Under the recently signed CARES Act, Congress recognized the need to offer relief for taxpayers who are subject to the rules for Required Minimum Distributions (RMD) from retirement plans. Congress felt that because the 2020 RMDs would be calculated based on the market value on December 31, 2019, it would be punitive to subject taxpayers to liquidating their accounts given the current market conditions. Congress therefore waived the requirement to take RMDs in 2020. Taxpayers who rely on the RMD for living expenses may still need the funds from their retirement accounts, but amounts could be reduced or entirely deferred if possible.
If you have already taken your RMD in 2020, there may be an opportunity to avoid taxation of the RMD by replacing the funds or rolling the RMD into another IRA. Generally, the IRS would allow you to replace or roll the funds over within 60 days of the withdrawal to avoid taxation of the distribution. Recognizing that it may already be too late for many taxpayers to roll the RMD as the 60-day window may have already expired, the IRS has granted additional relief. Based on IRS Notice 2020-23, for RMDs taken between February 1, 2020 and May 15, 2020, the taxpayer has until July 15, 2020 to roll the funds over to meet 60-day rule. Please note that the relief does not apply to RMDs taken in January 2020 or after May 15, 2020, those RMDs would have to be rolled within 60 days of the distribution to avoid taxation. It is possible that there could be further changes to these rules as the year progresses.
Another option is also available to those who have already taken their RMD for 2020. They could consider a conversion of the distribution to a Roth IRA. Under normal IRS rules, an RMD is not eligible to be rolled over or converted, but because RMDs are waived for 2020, any distribution taken would be eligible for conversion. Similar to the rollover rules discussed above, the conversion must be done within 60 days of the distribution.

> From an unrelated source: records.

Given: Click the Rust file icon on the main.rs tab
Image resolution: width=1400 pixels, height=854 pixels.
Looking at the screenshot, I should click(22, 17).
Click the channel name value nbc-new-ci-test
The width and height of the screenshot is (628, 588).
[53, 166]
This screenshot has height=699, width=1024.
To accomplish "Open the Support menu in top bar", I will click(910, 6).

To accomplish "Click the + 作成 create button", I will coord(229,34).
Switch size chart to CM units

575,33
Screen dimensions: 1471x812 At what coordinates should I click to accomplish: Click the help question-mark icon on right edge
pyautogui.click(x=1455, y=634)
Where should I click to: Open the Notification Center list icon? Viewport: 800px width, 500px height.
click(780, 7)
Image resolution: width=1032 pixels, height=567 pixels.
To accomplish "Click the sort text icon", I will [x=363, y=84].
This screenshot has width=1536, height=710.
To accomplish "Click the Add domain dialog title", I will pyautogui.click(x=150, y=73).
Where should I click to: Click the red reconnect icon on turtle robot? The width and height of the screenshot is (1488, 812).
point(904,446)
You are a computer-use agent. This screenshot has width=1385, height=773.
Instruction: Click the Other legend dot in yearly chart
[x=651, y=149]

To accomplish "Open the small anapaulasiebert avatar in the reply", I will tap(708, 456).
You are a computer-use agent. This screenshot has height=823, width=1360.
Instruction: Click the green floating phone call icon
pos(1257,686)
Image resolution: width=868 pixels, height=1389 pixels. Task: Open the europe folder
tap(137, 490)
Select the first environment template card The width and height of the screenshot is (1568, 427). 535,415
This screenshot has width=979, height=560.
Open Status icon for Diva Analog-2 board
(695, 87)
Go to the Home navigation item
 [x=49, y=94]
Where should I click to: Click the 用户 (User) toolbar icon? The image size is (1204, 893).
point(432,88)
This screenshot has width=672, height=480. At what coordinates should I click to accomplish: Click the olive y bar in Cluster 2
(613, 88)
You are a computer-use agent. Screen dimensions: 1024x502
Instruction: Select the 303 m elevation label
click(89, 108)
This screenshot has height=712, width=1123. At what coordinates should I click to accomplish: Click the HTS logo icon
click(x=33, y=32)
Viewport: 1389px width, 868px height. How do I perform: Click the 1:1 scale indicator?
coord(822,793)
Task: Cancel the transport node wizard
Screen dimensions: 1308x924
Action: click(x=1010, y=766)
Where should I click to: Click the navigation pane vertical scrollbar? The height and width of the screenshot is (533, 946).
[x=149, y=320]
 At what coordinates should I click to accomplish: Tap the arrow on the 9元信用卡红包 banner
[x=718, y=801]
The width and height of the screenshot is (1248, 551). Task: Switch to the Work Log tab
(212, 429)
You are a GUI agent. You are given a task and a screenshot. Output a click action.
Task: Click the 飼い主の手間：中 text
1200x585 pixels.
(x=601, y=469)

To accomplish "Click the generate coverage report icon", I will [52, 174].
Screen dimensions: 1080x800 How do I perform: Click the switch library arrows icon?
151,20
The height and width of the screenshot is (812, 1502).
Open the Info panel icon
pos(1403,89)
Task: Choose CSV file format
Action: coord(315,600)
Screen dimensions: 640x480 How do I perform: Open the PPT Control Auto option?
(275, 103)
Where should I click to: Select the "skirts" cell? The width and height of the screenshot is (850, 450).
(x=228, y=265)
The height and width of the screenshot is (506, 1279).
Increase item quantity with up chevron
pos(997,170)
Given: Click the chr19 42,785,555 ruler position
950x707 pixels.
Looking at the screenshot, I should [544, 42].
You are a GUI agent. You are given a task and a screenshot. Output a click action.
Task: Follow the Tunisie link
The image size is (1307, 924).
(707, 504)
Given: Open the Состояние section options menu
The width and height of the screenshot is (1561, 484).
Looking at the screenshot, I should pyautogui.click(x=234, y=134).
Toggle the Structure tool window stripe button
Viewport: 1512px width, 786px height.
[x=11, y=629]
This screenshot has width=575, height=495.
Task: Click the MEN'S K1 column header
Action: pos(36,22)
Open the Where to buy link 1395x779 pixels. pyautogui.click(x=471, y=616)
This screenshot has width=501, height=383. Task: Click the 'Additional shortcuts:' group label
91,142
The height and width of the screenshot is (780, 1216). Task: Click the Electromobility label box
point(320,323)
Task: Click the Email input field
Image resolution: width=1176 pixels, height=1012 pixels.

Similar to above, if the distribution was taken between February 1, 2020 and May 15, 2020, the taxpayer has until July 15, 2020 to complete the conversion. Distributions in January 2020 would not be eligible for the conversion, while distributions after May 15, 2020 will have to be converted within 60 days of the distribution. With the possibility of taxpayers being in lower tax situations this year, it may make sense to look into paying a bit of tax now to enjoy tax-free growth and distributions later in life. You should also consider that Roth IRAs are not subject to RMD rules so the funds in those types of accounts can continue to grow tax-free.
The rollover and conversion rules contain many traps for the unwary. The rules must be navigated properly or there could be severe unintended consequences. Therefore, it is best to discuss your rollover and conversion options with a qualified tax advisory services professional prior to taking any action.